### About this task
Write out word for word each line of the records, beginning at the first and stopping after the line with "This screenshot has width=833, height=411.". Leave the pictures out.

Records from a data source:
──────
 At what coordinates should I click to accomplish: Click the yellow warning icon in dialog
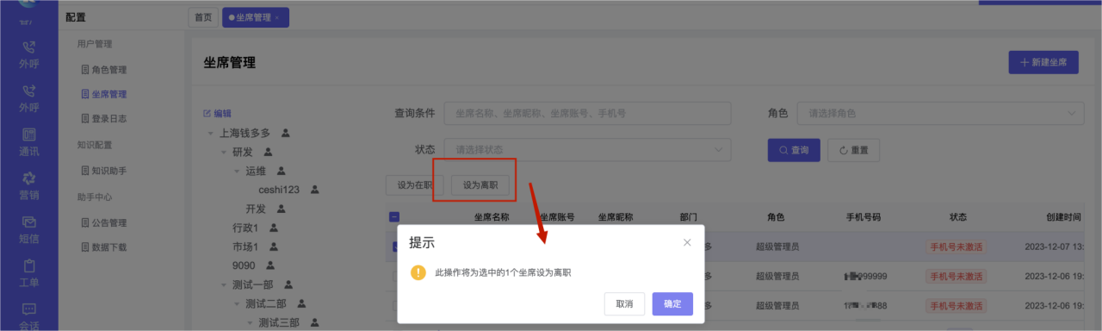coord(418,272)
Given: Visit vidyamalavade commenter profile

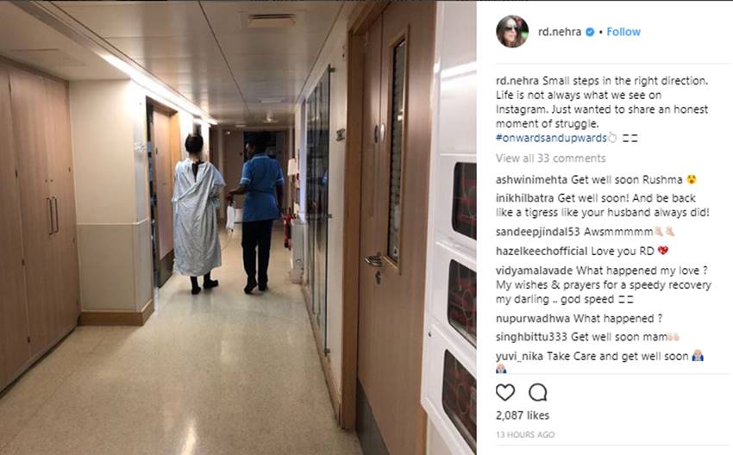Looking at the screenshot, I should [534, 271].
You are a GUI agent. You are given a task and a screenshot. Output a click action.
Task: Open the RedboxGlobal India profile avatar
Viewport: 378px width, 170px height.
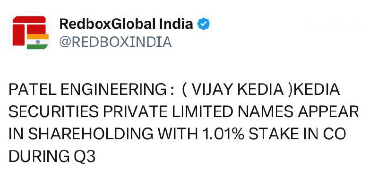coord(30,33)
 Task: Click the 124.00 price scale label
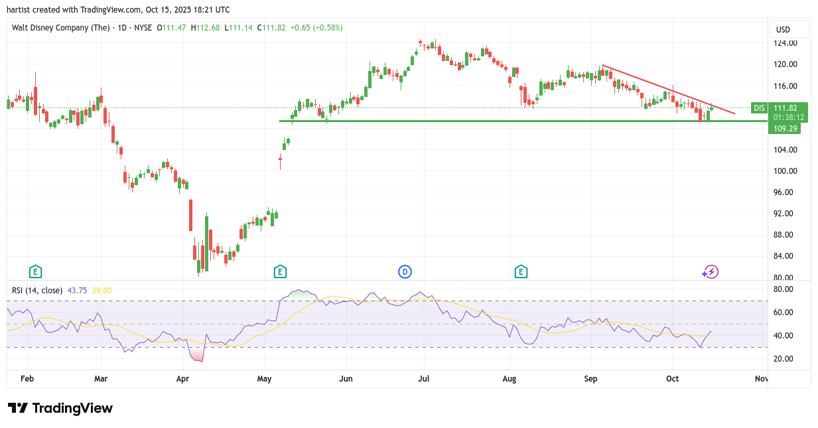[x=786, y=43]
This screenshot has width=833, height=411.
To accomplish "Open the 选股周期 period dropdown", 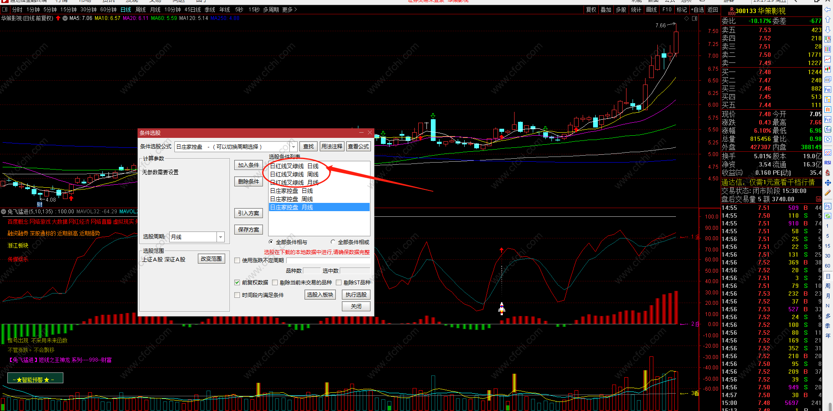I will tap(221, 237).
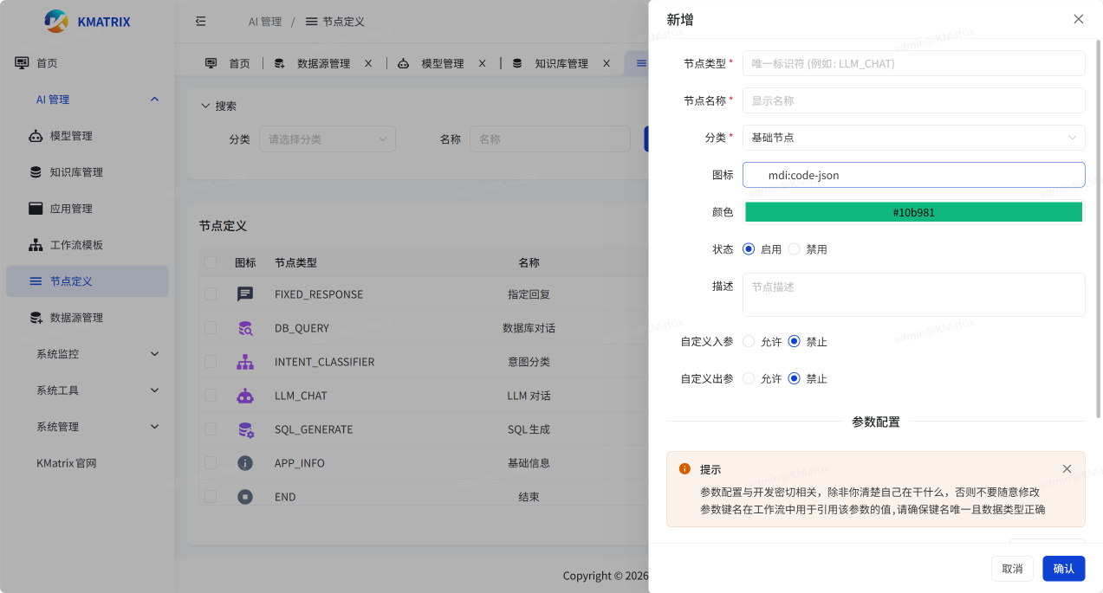The height and width of the screenshot is (593, 1103).
Task: Select 允许 for 自定义出参
Action: (749, 378)
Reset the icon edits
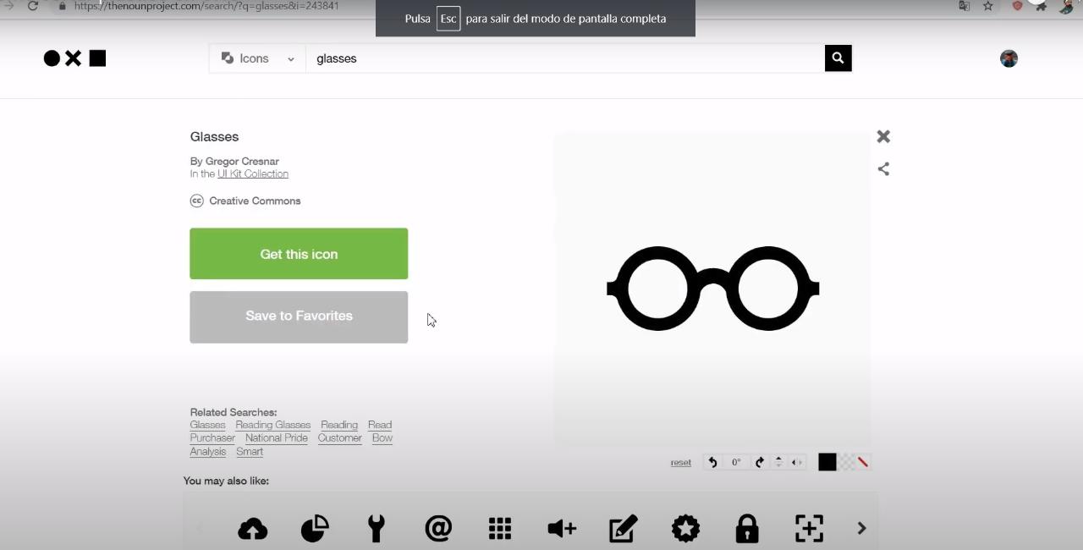 (x=681, y=462)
──────
### Task response
 At what coordinates should I click to accomplish: Click the yellow warning icon in dialog
coord(418,272)
Given: Visit vidyamalavade commenter profile

Looking at the screenshot, I should [534, 271].
You are a GUI agent. You are given a task and a screenshot. Output a click action.
Task: Open the RedboxGlobal India profile avatar
Viewport: 378px width, 170px height.
coord(30,33)
 Task: Click the 124.00 price scale label
[x=786, y=43]
This screenshot has width=833, height=411.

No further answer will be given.